» What is required: With pictures removed, the data below should be returned exactly.

» Material to process:
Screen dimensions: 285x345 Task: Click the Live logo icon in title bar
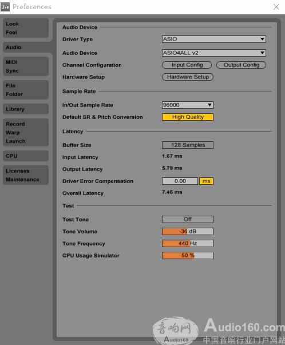[5, 7]
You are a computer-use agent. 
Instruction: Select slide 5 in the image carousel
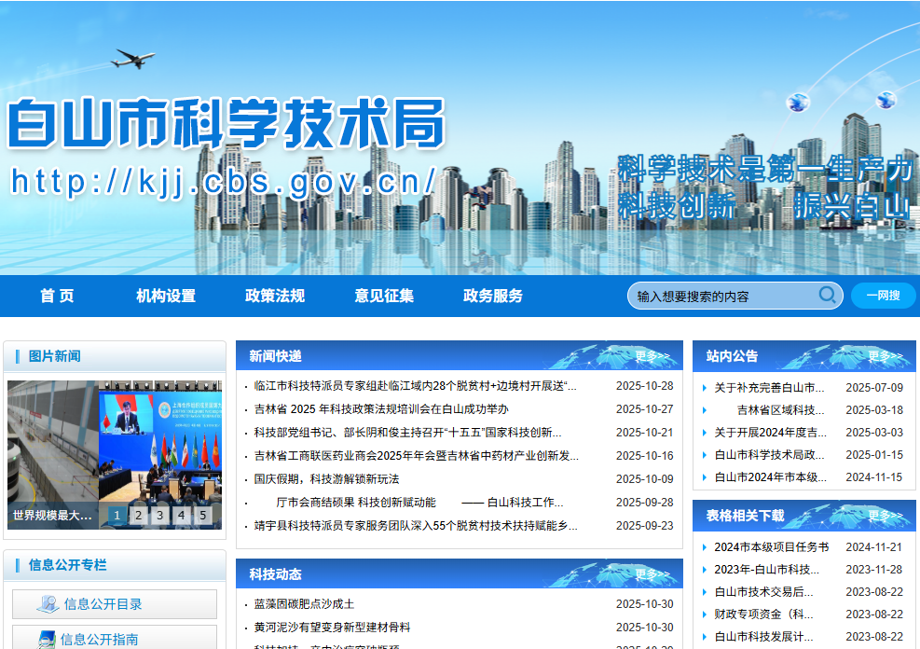pyautogui.click(x=203, y=515)
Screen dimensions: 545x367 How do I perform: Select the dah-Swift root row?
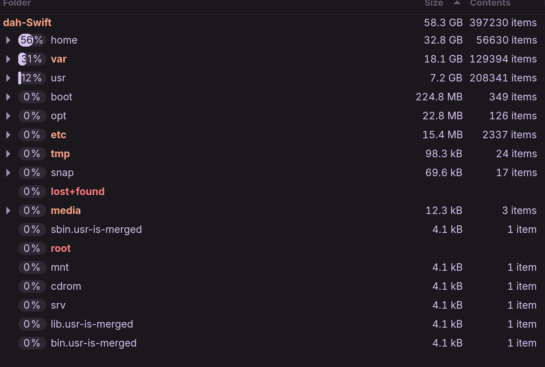(x=27, y=23)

» Answer to this exercise:
Screen dimensions: 285x345 Task: Click the Live logo icon in title bar
[5, 7]
You are a computer-use agent. 
Instruction: Select slide 5 in the image carousel
pyautogui.click(x=203, y=515)
Screen dimensions: 545x367 How do I perform: Select the dah-Swift root row?
(x=27, y=23)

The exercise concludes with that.